Through Tony, her son, another link was formed ’twixt late enemies. It was hard for mothers busy at housework to keep track of young children; without fences for definement of yard-limits, and with all old landmarks wiped out, it was easy for children to wander beyond bearings. A lost child was no rarity. One day General and Mrs. Saxton drove up in their carriage, bringing Tony. Tony had lost himself; fright, confusion, lack of food, had made him ill; he had been brought to the attention of the general and his wife, who, instead of sending the child home by a subordinate, came with him themselves, the lady holding the pale little fellow in her arms, comforting and soothing him. Thus began friendship between Mrs. S. and Mrs. Saxton; not only small Tony was now pressed to take airings with Yankees, but his mother. The general did all he could to make life easier for her; had wood hauled and cut for her. The Southern woman’s reduction to poverty and menial tasks mortified him, as they mortified many another manly blue-coat, witness of the reduction. “It is pitiable and it is all wrong,” said one officer to Mrs.

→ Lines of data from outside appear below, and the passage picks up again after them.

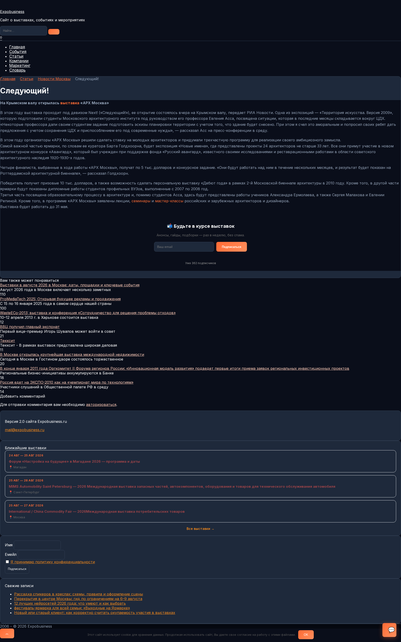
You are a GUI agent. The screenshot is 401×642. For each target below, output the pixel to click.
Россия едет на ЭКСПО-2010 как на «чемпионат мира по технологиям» (66, 382)
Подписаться (231, 247)
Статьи (16, 56)
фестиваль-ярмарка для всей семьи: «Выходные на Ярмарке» (72, 608)
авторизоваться (101, 404)
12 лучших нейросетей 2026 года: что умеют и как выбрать (70, 603)
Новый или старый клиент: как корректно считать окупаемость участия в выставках (94, 612)
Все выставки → (200, 529)
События (17, 51)
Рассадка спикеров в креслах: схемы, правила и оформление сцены (78, 594)
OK (306, 634)
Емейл (10, 554)
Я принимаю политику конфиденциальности (53, 562)
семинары (141, 201)
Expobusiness (12, 11)
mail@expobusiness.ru (24, 429)
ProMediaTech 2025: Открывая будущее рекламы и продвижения (60, 299)
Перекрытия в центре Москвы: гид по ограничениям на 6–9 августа (78, 598)
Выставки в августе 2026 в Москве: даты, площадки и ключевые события (69, 285)
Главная (17, 47)
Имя (9, 545)
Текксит (7, 340)
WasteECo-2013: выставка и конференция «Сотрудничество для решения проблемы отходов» (88, 312)
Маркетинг (19, 65)
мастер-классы (169, 201)
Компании (19, 61)
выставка (69, 103)
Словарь (17, 70)
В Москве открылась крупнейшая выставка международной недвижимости (72, 354)
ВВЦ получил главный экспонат (30, 326)
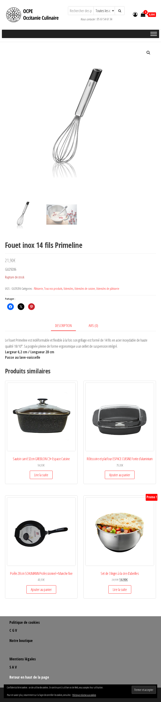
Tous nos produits (53, 289)
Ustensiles (68, 289)
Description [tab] (63, 325)
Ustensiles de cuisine (84, 289)
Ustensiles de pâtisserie (107, 289)
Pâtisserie (38, 289)
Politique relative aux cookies (84, 695)
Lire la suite (41, 474)
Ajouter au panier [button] (119, 474)
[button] (148, 52)
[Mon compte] (135, 14)
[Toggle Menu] (153, 34)
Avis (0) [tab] (93, 325)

S. “Our people up North simply don’t know how things are down here.” A lady friend of Mrs. S.’s tells me that she knew a Northern officer – (giving his name) – who resigned his commission because he found himself unable to witness the sufferings of Southern women and children, and have a hand in imposing them.
Rulers who came under just condemnation as “military satraps” governing in a democracy in time of peace by the bayonet, when divorced from the exercise of their office, won praise as men. Thus, General Meade’s rule in Georgia is open to severest criticism, yet Ellen Meade Clarke, who saw him as the man and not as the oppressor, says: “I had just married and gone to Atlanta when Sherman ordered the citizens out, which order I hastily obeyed, leaving everything in my Peachtree cottage home. Was among the first to return. Knew all the generals in command; they were all neighbors; General Meade, who was sent to see me by some one bearing our name, proved a good and faithful friend and, on his death-bed, left me his prayer-book.”